Dans une calligraphie terminée réalisée par un maître, on trouve des tampons rouges qui servent à équilibrer certains vides. Ils peuvent représenter le nom de l’auteur ou un mot en harmonie avec la calligraphie.

Les poèmes comme les calligraphies utilisent beaucoup d’images. Ainsi, on retrouve souvent le mot « printemps » (春 chūn) lorsque l’on parle de l’amour, le mot « solitaire » pour indiquer la mélancolie (凄 qī) ou encore « vent et pluie » pour parler des maisons closes qui en Chine sont bien plus considérées qu’en occident (les femmes y font de la poésie et de la musique comme les Geishas au Japon).

On juge une calligraphie sur sa musique, son sens poétique et son harmonie du Yin et du Yang (pour un texte par exemple, il faut que rien ne « frappe aux yeux »).

Le Caoshu (herbe folle)

Progressivement, la calligraphie est devenue une forme de décoration pour les mandarins, perdant une part de son caractère sacré et de sa fonction utilitaire. Les intellectuels chinois, rejetant ce système, s’éloignèrent du monde et devinrent moines taoïstes.

Ils quittèrent toutes les règles pour former leur propre style. Uniquement guidés par leur plaisir, ils firent des calligraphies avec des traits dans tous les sens pour atteindre le summum de l’harmonie du Yin et du Yang. Cette forme appelée caoshu (l’herbe folle) est plus cursive et plus dure à réaliser que les autres formes (kaishu et xingshu).

Chaque caractère dispose de son sens propre et de son sens poétique.

Réaliser une calligraphie

Au début, l’artiste cherche à imiter le travail des calligraphes célèbres. Contrairement au coté péjoratif donné en occident, la copie est très valorisée en Chine. Une fois qu’il a imité deux ou trois grands calligraphes, il souhaite avoir son propre style. Shi Bo a ainsi créé le style connu sous le nom de « bambou gracieux ».

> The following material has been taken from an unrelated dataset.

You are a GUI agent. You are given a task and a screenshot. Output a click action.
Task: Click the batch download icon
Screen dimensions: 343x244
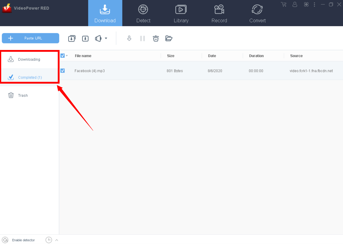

Il n’y a pas de gaucher chez les calligraphes. Tout se fait avec la main droite car les caractères ont été créés pour être dessinés de la main droite.

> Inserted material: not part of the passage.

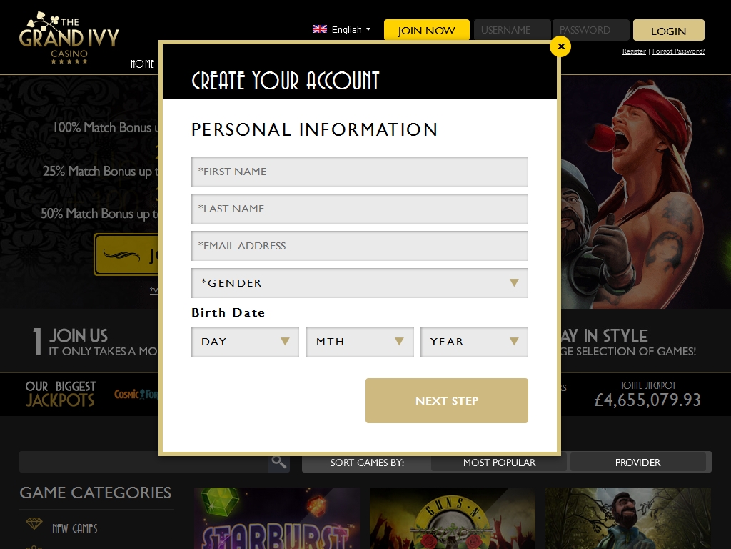Open the Year birth date dropdown
The width and height of the screenshot is (731, 549).
(474, 342)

Pour effectuer une calligraphie il faut oublier son corps (sinon la main tremble). Pour obtenir un état de sérénité, on utilise la respiration taoïste et le voyage mental.

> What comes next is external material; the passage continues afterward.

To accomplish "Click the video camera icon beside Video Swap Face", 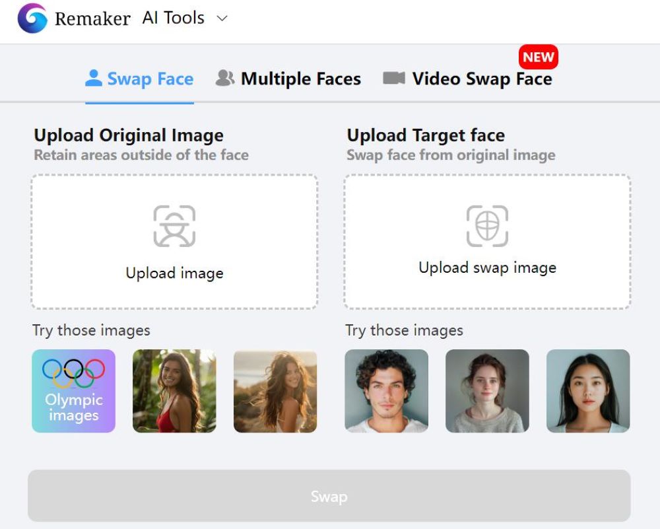I will (393, 79).
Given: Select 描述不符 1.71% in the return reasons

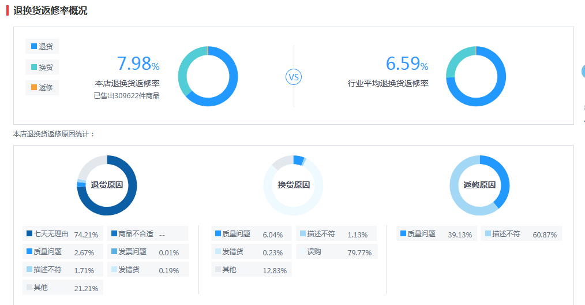Looking at the screenshot, I should pyautogui.click(x=62, y=270).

Les grands maîtres taoïstes distinguent quatre types de respiration :
  1. Notre respiration quotidienne. Elle est considérée comme très rudimentaire.
  2. La respiration abdominale : les poumons ne bougent plus. La respiration se fait au niveau du « Dan Tian », un point particulièrement important situé trois doigts au-dessous du nombril.
  3. La respiration sexuelle qui s’effectue grâce aux mouvements de l’organe du sexe
  4. La respiration embryonnaire qui consiste à ralentir la respiration pour rendre l’être aussi indépendant du milieu que l’est en principe l’embryon pour connaître le Tout.
Le voyage mental se fait devant un tableau (dans l’explication suivante, on prend l’exemple d’une montagne) ou un simple mur blanc :
  • On commence par une respiration abdominale
  • On cherche ensuite à entendre les oiseaux ou une chute d’eau
  • On cherche à sentir l’odeur des fleurs sauvages
  • On cherche à sentir le vent sur sa peau

Maître Shi Bo et Thierry Sobrecases
Le voyage mental est une méditation très profonde où on n’oublie pas son corps (contrairement au dédoublement). Il permet de devenir la plus petite particule fusion du Yin et du Yang pour faire un avec l’univers.

Références

Quelques films parlant de la calligraphie :

Quelques livres de maître Shi Bo sur la calligraphie

Collection "encres de chine" :
  • La calligraphie chinoise – manuel élémentaire 书法入门
  • Mon premier cours chinois 汉语入门
  • Mes premiers proverbes chinois 中国成语入门

Pour contacter maître Shi Bo :

30 rue de la Sablière 75014 Paris France
Tél : 01 45 42 52 77 - E-mail : mrshibo @ hotmail.com
Merci à Maître Shi Bo, Thierry Sobrecases et Emmanuel Josse
pour leur relecture attentive.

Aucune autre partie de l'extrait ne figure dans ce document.